I have tried two things and still get the incorrect answer.
Attempt 1:
Substituting $$x = 4cost$$, $$y = 4sint$$.
$$16cos^2(t) + 16sin^2(t) - 4*4cost(t) - 2*4sin(t) + 4$$
$$16(cos^2(t) + sin^2(t)) - 16cos(t) - 8 sin(t) + 4$$
$$16 - 16cos(t) - 8sin(t) + 4$$
$$20 - 16cos(t) - 8sin(t)$$
By looking at the last line here, we can see that the maximum is when t = pi. This will cos(t) = -1 and sin(t) = 0
20 - 16cos(t) - 8sin(t) = 20 + 16 - 0 = 36. However 36 is incorrect and i dont understand why.
Attempt 2:
$$x^2 + y^2 ≤ 16$$
$$x^2 + y^2 = 16$$
$$y = sqrt(16-x^2)$$
Substituting this into the original equation gives:
$$x^2 + (16-x^2) - 4x - 2sqrt(16-x^2) +4$$
$$20 - 2sqrt(16-x^2) - 4x$$
By looking at this equation we can see that the maximum value is when 2sqrt(16-x^2) is 0. This happens when x = 4.
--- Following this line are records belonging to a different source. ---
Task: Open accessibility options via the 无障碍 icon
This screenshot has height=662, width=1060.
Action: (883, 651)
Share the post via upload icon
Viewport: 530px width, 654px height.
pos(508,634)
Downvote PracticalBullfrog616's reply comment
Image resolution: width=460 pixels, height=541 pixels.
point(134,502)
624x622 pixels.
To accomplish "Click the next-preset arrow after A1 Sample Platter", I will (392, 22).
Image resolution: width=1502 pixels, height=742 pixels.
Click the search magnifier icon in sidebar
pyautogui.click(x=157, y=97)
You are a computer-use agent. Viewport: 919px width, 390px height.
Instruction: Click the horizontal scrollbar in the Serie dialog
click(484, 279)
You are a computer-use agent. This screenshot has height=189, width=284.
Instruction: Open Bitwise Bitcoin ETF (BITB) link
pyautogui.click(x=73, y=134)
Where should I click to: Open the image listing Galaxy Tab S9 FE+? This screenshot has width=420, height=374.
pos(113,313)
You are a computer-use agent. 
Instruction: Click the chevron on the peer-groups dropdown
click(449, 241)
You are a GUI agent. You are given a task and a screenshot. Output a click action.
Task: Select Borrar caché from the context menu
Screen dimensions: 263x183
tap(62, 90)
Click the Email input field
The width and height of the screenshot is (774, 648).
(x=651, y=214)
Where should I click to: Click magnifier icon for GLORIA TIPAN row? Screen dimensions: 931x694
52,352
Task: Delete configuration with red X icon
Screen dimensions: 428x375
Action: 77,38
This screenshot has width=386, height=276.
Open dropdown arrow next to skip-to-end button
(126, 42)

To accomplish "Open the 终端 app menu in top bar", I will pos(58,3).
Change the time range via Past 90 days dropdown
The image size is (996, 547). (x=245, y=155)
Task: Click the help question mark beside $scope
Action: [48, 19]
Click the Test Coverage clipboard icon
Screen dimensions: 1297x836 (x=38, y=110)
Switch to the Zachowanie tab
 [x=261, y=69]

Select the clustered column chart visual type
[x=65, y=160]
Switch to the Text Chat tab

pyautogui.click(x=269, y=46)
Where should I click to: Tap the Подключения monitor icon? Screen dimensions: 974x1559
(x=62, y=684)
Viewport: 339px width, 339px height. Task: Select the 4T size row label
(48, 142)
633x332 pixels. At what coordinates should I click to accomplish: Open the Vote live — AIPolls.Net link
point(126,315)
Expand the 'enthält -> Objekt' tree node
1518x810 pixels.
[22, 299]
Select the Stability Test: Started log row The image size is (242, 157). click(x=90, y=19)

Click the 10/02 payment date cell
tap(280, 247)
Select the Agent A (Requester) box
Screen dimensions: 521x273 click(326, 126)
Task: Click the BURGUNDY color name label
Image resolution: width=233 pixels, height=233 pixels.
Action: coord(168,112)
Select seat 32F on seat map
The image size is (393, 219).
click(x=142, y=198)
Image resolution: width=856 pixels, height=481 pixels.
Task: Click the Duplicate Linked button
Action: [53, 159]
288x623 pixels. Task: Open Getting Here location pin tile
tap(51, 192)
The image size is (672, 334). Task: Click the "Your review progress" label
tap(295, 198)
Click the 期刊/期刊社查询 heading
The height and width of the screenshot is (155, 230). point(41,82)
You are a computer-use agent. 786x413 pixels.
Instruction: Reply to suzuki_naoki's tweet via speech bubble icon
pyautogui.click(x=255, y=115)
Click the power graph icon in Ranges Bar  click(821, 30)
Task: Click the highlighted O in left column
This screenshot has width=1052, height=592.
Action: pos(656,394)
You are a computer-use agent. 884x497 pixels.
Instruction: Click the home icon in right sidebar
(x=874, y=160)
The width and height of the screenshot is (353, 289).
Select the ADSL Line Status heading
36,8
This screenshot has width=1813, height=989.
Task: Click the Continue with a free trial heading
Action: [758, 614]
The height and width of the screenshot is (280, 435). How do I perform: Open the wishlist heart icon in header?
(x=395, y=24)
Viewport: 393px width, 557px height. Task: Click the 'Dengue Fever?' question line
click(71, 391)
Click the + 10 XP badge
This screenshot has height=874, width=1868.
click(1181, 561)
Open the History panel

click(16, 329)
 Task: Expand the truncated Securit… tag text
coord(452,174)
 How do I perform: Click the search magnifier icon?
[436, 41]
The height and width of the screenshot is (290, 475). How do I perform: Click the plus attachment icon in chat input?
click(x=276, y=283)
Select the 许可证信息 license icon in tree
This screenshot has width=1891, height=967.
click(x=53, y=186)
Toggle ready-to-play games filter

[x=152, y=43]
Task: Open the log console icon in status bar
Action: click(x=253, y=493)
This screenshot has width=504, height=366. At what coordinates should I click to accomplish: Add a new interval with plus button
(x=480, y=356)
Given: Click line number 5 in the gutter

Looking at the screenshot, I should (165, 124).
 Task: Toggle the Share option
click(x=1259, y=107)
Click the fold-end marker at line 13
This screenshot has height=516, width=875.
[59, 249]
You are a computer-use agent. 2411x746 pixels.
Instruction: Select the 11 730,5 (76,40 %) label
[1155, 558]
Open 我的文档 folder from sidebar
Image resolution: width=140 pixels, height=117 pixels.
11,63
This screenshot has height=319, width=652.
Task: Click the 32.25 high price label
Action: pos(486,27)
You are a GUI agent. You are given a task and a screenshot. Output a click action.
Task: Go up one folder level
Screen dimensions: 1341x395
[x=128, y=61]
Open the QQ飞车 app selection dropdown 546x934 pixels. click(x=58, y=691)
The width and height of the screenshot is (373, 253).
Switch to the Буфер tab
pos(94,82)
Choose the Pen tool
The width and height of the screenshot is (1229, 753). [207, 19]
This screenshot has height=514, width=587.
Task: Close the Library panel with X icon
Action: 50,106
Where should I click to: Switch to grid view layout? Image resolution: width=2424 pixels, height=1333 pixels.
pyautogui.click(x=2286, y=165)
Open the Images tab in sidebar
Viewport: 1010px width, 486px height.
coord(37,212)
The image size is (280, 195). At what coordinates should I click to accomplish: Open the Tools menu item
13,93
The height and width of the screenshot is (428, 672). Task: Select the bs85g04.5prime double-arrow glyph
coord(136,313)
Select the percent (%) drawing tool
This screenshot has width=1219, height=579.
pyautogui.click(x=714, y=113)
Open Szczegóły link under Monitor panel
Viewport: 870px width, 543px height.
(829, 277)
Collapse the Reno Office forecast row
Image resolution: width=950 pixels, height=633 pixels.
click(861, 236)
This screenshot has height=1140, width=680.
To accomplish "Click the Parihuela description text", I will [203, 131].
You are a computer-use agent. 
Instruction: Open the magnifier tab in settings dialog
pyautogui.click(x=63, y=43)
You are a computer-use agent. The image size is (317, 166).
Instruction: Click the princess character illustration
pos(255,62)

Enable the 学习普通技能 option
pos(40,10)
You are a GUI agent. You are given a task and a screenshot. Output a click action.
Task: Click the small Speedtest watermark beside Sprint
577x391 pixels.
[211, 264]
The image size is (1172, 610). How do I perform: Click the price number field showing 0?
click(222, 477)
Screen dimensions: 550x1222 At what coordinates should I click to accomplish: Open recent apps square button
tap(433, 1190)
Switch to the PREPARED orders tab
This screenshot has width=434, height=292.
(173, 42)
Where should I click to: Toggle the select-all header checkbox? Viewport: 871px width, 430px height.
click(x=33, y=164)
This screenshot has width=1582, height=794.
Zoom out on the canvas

$$20 - 2sqrt(16-(4)^2) -4(4)$$
$$20 - 0 - 16 = 4$$
4 is also incorrect.
Can anyone help me with this question. I would also like to understand why I cant solve the question in the way i have attempted.
Thank you for your time. Please tell me if something was unclear.
Note that your $f(x,y)$ is equal to $$f(x,y)=(x-2)^2+(y-1)^2-1$$ and from here we get $$f_{min}=-1$$ for $y=2,x=1$